Python time_machine() challenge. Is there a better way?

The attached code works to pass the challenge, but it feels cobbled together.

I tried to find a way to pass the 'unit' variable directly through the timedelta function because the if/elif structure doesn't seem very DRY. But I can't find a way to convert the 'unit' string into a variable (ie: datetime.timedelta('minutes' = num) doesn't work).

Also, using the 'starter' variable in the return statement, even though it's outside the scope of the function, seems weird.

Like I said, it ran fine, but am I missing something? Thanks.

time_machine.py
import datetime

starter = datetime.datetime(2015, 10, 21, 16, 29)

# Remember, you can't set "years" on a timedelta!
# Consider a year to be 365 days.

## Example
# time_machine(5, "minutes") => datetime(2015, 10, 21, 16, 34)

def time_machine(num, unit):
  if unit == 'minutes':
    future = datetime.timedelta(minutes = num)
  elif unit == 'hours':
    future = datetime.timedelta(hours = num)
  elif unit == 'days':
    future = datetime.timedelta(days = num)
  elif unit == 'years':
    future = datetime.timedelta(days = num*365)
  return starter + future

Alex, thanks for asking this question. I was in the same boat where I wanted to find a more streamlined alternative to this challenge instead of my current clunky solution (which looks like your code) .

3 Answers

William Li
PLUS
William Li
Courses Plus Student 26,865 Points

I think your code is alright.

But since you are asking to DRY up code and the possibility of passing in unit directly to timedelta, does the following look better to you?

def time_machine(num, unit):
  if unit in ("minutes", "hours", "days"):
    keyword = {unit : num}
  elif unit == "years":
    keyword = {"days" : num * 365}      
  return starter + datetime.timedelta(**keyword)

Thank you yes, that's exactly what I meant.

I guess I didn't realize unpacking a dictionary passes the key as a variable, rather than a string. For example, if I create the dictionary, future = {'minutes' : 5}, to pass as a variable, this doesn't work:

warp = datetime.timedelta(future)

While this does:

warp = datetime.timedelta(**future)

This behavior is... unexpected. I suppose I don't understand unpacking as well as I hope to yet, but I'm happy to know there's a way to do this. Thanks again.

Kenneth Love
Kenneth Love
Treehouse Guest Teacher
future = {'minutes': 5}

warp = datetime.timedelta(**future)

warp = datetime.timedelta(minutes=5)

The two timedelta lines are exactly the same to Python. The ** turns the dict into keyword arguments.

I see. It makes more sense if I think about unpacking a dictionary as passing keyword=value directly. I couldn't find any way to output the unpacking without reverting the results back into strings so it was hard to tell what it was doing, exactly.

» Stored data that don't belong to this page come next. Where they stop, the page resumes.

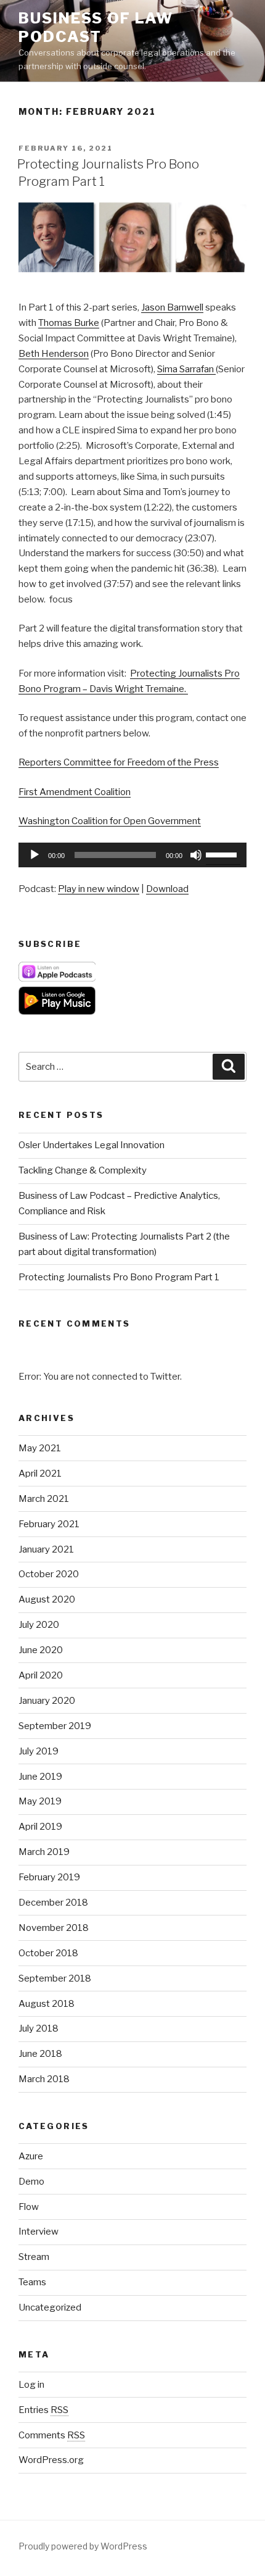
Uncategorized (49, 2307)
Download (167, 888)
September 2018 (54, 1978)
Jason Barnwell (172, 307)
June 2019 (40, 1776)
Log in (31, 2384)
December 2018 (53, 1902)
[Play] (34, 855)
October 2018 (48, 1953)
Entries (43, 2410)
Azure (30, 2156)
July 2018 (38, 2028)
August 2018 (46, 2003)
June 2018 (40, 2053)
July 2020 (38, 1624)
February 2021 (49, 1524)
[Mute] (196, 855)
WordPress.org (51, 2460)
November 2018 (53, 1927)
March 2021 (43, 1498)
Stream (33, 2256)
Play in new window (98, 888)
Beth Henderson (53, 353)
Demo (31, 2181)
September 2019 (54, 1726)
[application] (132, 855)
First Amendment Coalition (74, 792)
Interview (38, 2231)
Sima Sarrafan (186, 369)
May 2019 (40, 1801)
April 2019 (40, 1826)
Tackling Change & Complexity (82, 1170)
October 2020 (48, 1574)
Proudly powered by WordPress (82, 2546)
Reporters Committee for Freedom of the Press (118, 762)
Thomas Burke (68, 322)
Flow (28, 2206)
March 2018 (44, 2079)
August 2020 (46, 1599)
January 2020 (46, 1700)
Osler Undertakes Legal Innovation (91, 1145)
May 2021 (39, 1448)
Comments (51, 2435)
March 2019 (44, 1851)
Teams (32, 2282)
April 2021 (40, 1473)
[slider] (223, 854)
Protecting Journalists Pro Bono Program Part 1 (118, 1277)
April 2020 (40, 1675)
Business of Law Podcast (95, 27)
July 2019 (38, 1751)
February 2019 (49, 1877)
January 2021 (46, 1549)
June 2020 (40, 1650)
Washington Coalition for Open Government (109, 821)
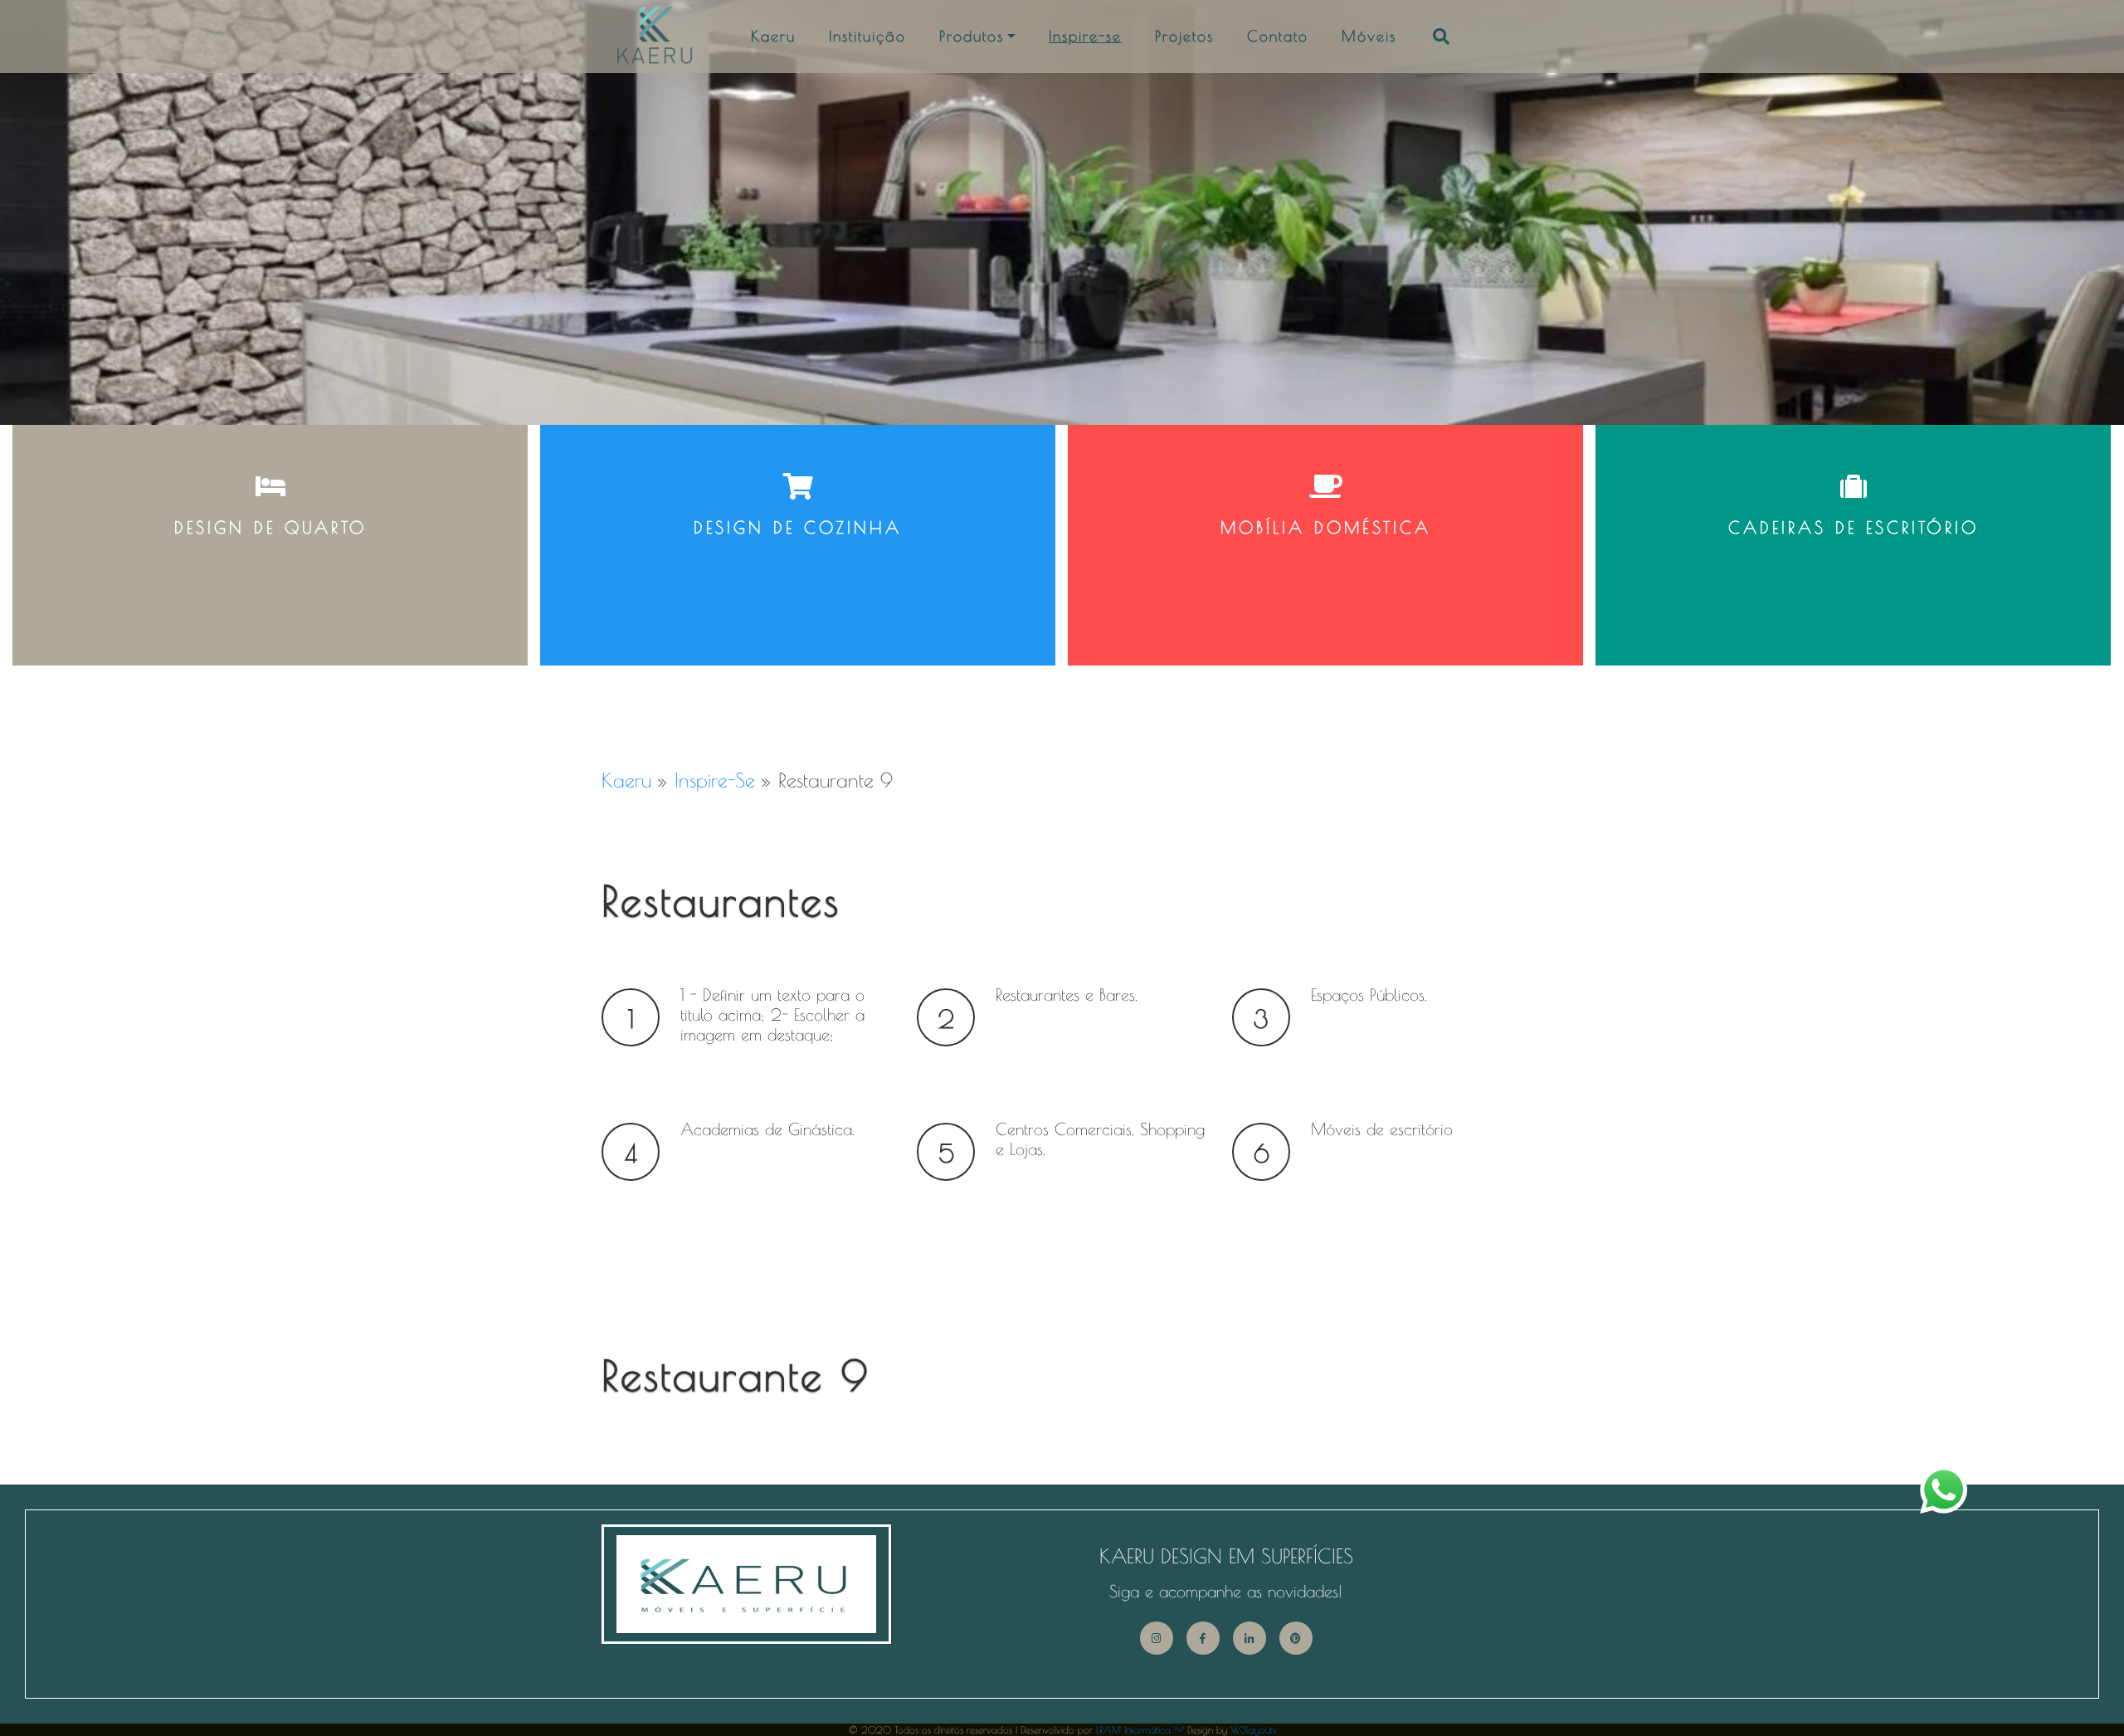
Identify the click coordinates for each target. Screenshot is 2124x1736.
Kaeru (773, 36)
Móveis (1369, 36)
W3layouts (1253, 1729)
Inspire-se (1085, 36)
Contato (1277, 36)
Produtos (971, 36)
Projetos (1184, 36)
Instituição (867, 36)
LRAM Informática (1140, 1729)
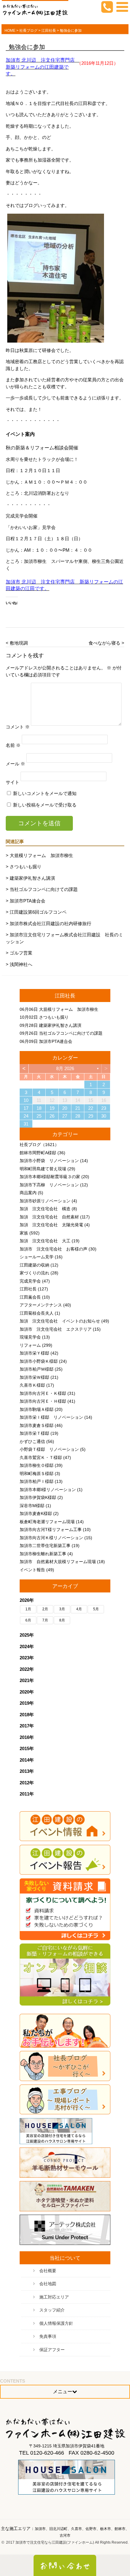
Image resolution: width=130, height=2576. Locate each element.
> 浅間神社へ (19, 964)
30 (103, 1116)
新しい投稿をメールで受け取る (44, 804)
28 (77, 1116)
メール (15, 763)
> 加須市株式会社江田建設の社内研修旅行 (48, 923)
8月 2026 (65, 1068)
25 (39, 1116)
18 (39, 1108)
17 (26, 1108)
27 (64, 1116)
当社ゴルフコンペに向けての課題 (70, 1033)
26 (52, 1116)
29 (90, 1116)
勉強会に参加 (27, 47)
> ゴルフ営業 (19, 952)
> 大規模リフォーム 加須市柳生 (39, 855)
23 (103, 1108)
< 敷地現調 (17, 643)
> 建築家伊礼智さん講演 (30, 878)
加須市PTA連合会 (55, 1041)
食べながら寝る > (106, 643)
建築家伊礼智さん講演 (60, 1025)
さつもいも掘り (54, 1017)
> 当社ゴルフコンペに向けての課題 (42, 889)
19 (52, 1108)
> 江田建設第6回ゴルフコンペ (36, 912)
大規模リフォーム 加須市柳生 (68, 1009)
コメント (18, 726)
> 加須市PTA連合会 (25, 900)
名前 (13, 745)
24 (26, 1116)
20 (64, 1108)
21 (77, 1108)
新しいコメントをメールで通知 (44, 793)
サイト (12, 782)
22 (90, 1108)
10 (26, 1100)
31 (26, 1123)
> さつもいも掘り (23, 866)
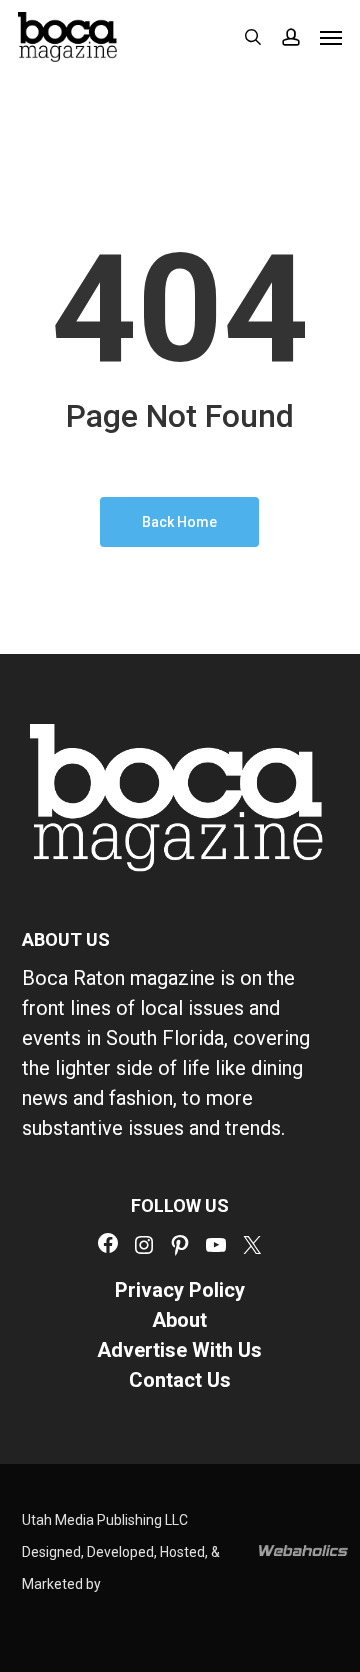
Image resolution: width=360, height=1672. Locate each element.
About (179, 1320)
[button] (331, 37)
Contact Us (180, 1380)
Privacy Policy (180, 1290)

I see how this could be a very powerful feature.

Thanks!

John Alexander Davidson
John Alexander Davidson
5,368 Points

Thanks for sharing. I'm trying to work out why your code passes the challenge and mine doesn't. We wrote quite similar pieces but I keep getting an '<variable> isn't referenced before assignment'. When I assign it I keep failing the challenge.

import datetime

starter = datetime.datetime(2015, 10, 21, 16, 29)

# Remember, you can't set "years" on a timedelta!
# Consider a year to be 365 days.

## Example
# time_machine(5, "minutes") => datetime(2015, 10, 21, 16, 34)
def time_machine(num, string):
  if string.lower == 'years':
    add = datetime.timedelta(days = 365*num)
  elif string.lower == 'days':
    add = datetime.timedelta(days = num)
  elif string.lower == 'hours':
    add = datetime.timedelta(hours = num)
  elif string.lower == 'minutes':
    add = datetime.timedelta(minutes = num)
  return starter + add
Kenneth Love
Kenneth Love
Treehouse Guest Teacher

Because the method is .lower(), not .lower (which would be an attribute).